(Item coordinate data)
○ ○ ○ ○ ○

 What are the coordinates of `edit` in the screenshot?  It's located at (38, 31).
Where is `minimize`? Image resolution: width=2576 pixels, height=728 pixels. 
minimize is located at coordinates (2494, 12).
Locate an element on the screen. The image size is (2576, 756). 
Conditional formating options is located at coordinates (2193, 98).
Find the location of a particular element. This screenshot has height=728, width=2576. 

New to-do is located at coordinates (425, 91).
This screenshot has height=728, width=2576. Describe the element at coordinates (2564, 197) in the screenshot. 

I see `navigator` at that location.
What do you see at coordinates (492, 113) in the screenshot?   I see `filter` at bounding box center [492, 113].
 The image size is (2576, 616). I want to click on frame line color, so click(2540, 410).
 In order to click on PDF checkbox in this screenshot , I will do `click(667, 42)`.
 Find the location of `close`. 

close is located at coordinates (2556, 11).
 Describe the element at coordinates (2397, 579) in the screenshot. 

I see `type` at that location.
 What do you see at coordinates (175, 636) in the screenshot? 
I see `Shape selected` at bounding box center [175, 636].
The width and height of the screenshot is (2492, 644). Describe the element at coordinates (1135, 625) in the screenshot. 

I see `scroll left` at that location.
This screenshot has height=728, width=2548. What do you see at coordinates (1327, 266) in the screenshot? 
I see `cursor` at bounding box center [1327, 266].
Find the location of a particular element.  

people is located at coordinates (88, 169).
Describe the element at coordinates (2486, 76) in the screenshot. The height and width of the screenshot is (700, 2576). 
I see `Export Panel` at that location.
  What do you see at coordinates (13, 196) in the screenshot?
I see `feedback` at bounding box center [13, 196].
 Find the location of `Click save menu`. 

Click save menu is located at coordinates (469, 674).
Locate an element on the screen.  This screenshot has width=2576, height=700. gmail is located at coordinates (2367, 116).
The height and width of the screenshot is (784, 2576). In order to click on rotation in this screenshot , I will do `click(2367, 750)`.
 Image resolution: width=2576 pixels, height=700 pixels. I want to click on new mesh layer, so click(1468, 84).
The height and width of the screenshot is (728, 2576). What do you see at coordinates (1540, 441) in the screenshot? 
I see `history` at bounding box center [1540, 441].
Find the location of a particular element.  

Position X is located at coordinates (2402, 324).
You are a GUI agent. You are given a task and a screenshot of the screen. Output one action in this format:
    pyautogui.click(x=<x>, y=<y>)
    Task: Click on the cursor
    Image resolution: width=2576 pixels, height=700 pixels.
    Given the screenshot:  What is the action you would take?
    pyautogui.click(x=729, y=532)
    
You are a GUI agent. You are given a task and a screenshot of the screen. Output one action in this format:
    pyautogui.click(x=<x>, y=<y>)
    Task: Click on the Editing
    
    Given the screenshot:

○ ○ ○ ○ ○

§ **DIRECTIVE**
Reproduce the lines of the records above verbatim, everything from the line containing "What do you see at coordinates (175, 636)" down to the line containing "Position X is", both included.

§ **TASK RESPONSE**
 What do you see at coordinates (175, 636) in the screenshot? 
I see `Shape selected` at bounding box center [175, 636].
The width and height of the screenshot is (2492, 644). Describe the element at coordinates (1135, 625) in the screenshot. 

I see `scroll left` at that location.
This screenshot has height=728, width=2548. What do you see at coordinates (1327, 266) in the screenshot? 
I see `cursor` at bounding box center [1327, 266].
Find the location of a particular element.  

people is located at coordinates (88, 169).
Describe the element at coordinates (2486, 76) in the screenshot. The height and width of the screenshot is (700, 2576). 
I see `Export Panel` at that location.
  What do you see at coordinates (13, 196) in the screenshot?
I see `feedback` at bounding box center [13, 196].
 Find the location of `Click save menu`. 

Click save menu is located at coordinates (469, 674).
Locate an element on the screen.  This screenshot has width=2576, height=700. gmail is located at coordinates (2367, 116).
The height and width of the screenshot is (784, 2576). In order to click on rotation in this screenshot , I will do `click(2367, 750)`.
 Image resolution: width=2576 pixels, height=700 pixels. I want to click on new mesh layer, so click(1468, 84).
The height and width of the screenshot is (728, 2576). What do you see at coordinates (1540, 441) in the screenshot? 
I see `history` at bounding box center [1540, 441].
Find the location of a particular element.  

Position X is located at coordinates (2402, 324).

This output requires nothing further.